Goal of the exercise ->
Check each line of the data below for the string "dropdown", then report how many lines have it and nothing else.

<<<<

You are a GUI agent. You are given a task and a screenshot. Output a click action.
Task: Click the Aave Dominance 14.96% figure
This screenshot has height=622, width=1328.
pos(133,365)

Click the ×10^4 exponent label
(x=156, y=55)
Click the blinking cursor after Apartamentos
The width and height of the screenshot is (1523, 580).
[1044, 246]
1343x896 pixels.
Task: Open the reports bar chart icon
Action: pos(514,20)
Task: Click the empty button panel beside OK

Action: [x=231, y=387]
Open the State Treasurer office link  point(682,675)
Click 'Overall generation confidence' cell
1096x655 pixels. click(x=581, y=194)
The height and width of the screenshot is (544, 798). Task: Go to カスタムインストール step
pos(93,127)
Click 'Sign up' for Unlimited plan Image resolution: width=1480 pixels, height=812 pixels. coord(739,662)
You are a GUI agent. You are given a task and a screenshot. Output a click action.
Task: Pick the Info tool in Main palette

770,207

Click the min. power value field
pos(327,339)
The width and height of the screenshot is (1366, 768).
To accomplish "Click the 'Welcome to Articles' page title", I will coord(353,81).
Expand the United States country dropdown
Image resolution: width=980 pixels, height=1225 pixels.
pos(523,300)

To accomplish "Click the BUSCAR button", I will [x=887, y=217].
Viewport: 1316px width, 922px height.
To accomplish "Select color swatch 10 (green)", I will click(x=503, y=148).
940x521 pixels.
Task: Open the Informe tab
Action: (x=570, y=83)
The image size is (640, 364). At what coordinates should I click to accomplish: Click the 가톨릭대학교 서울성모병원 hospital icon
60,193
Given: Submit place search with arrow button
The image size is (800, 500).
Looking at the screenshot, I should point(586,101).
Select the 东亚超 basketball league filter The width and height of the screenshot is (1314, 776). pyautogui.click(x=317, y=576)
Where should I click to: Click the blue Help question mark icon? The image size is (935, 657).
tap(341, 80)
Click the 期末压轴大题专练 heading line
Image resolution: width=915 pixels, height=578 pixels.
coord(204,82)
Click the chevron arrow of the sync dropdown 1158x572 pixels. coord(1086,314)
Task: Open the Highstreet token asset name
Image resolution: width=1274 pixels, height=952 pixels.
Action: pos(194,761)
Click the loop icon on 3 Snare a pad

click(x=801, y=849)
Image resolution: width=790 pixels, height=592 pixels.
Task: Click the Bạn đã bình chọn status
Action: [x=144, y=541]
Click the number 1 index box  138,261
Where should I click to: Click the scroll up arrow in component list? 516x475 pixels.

>>>>

Response for this exercise ->
2